EXERCISE AIM
From the line that contains "You are a GUI" through the end of the records below, write out each line exactly as it appears, but not the pictures.

= Beginning of Section =

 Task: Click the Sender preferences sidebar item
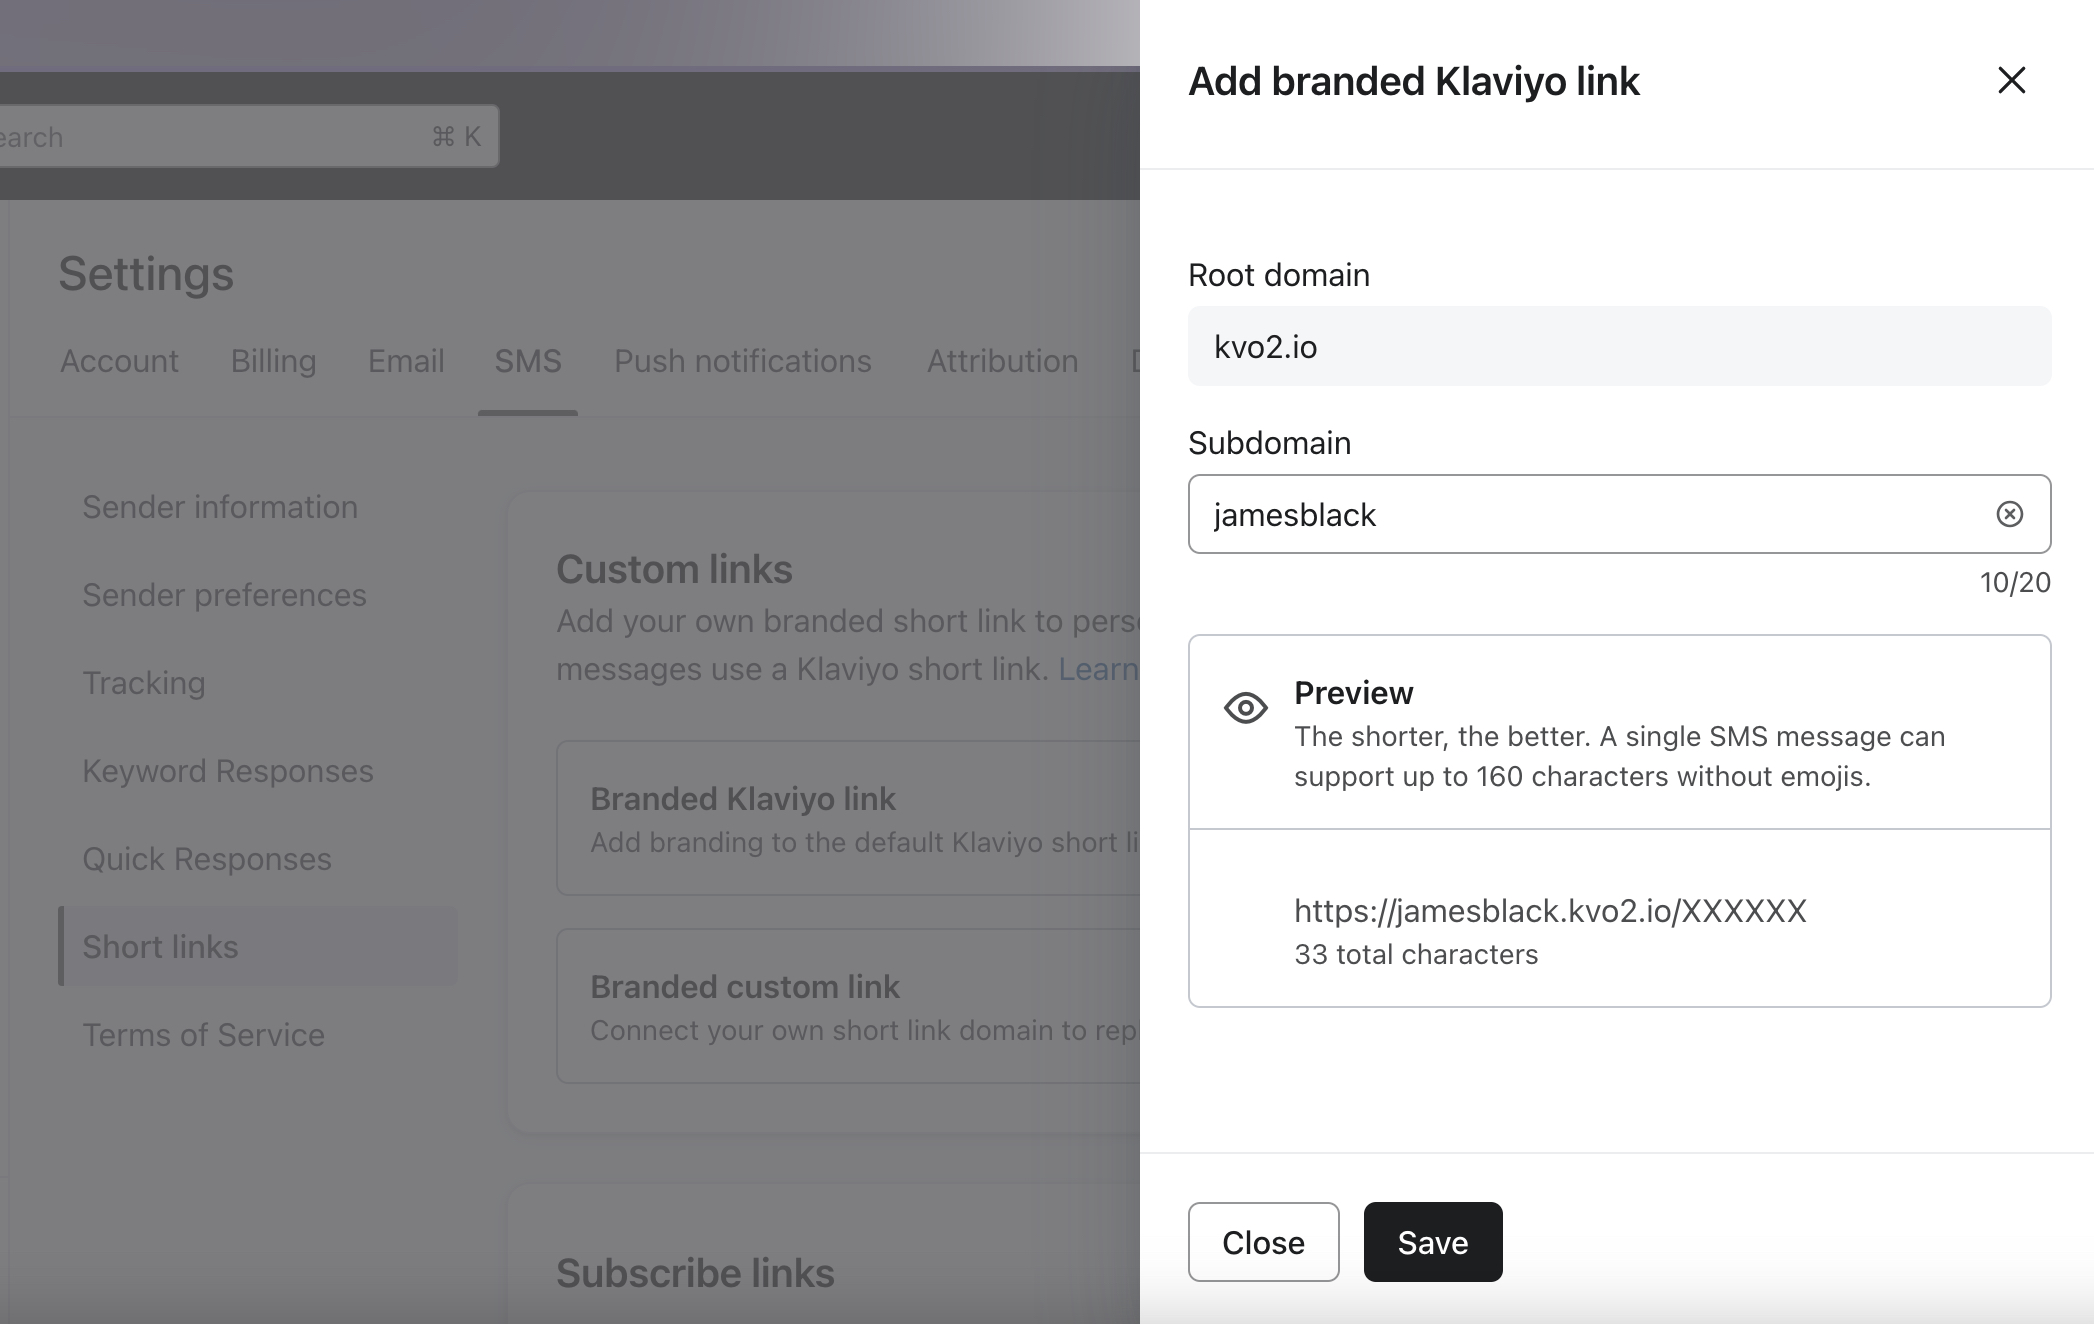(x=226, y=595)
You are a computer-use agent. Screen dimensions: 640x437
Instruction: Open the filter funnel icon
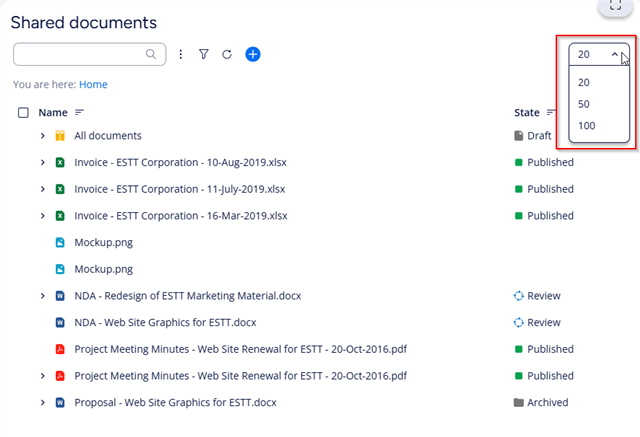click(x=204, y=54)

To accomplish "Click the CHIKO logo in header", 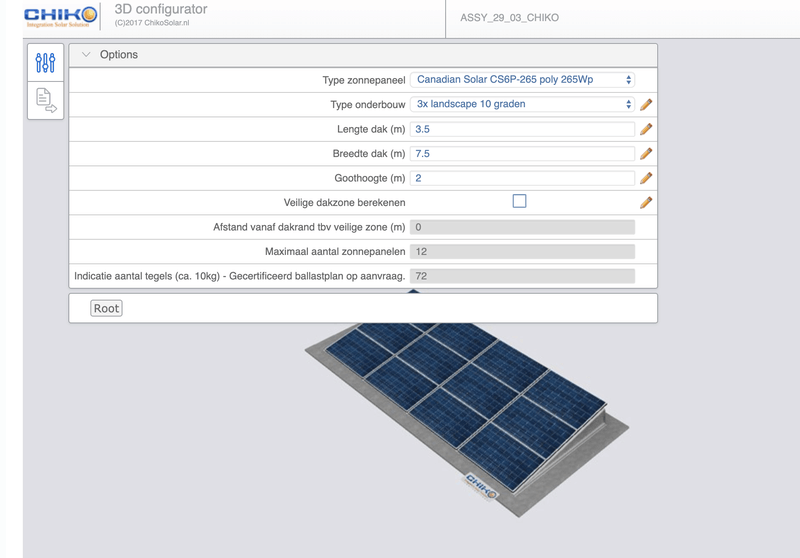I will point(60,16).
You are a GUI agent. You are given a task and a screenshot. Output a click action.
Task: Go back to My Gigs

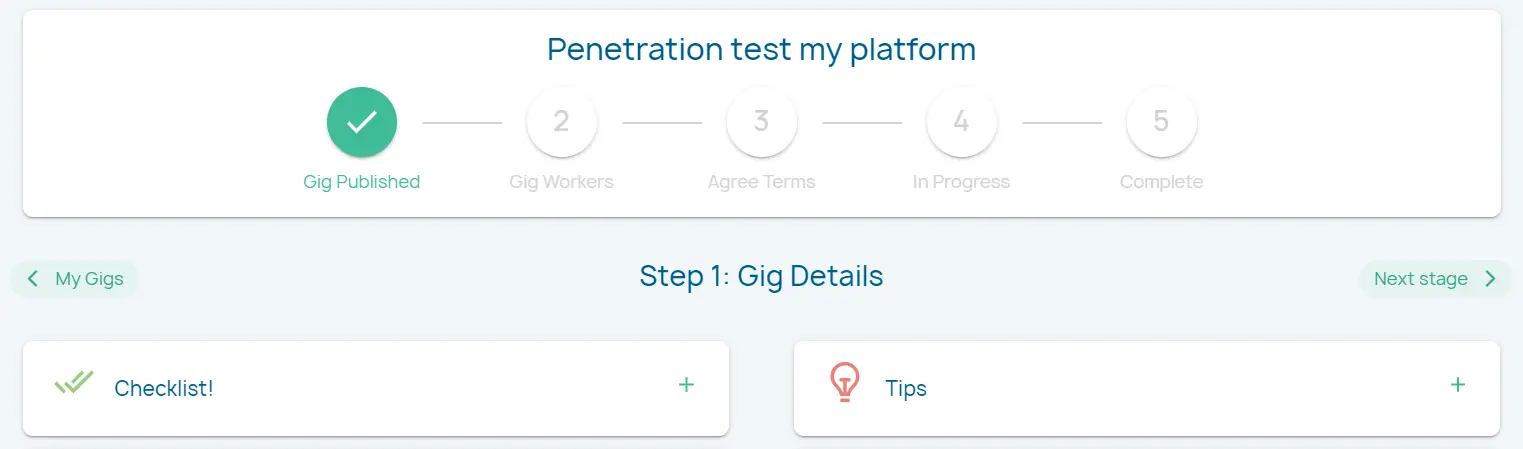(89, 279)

= End of Section =

FINISHED EXERCISE
You are a GUI agent. You are given a task and a screenshot. Output a click action.
Task: Go back to My Gigs

(89, 279)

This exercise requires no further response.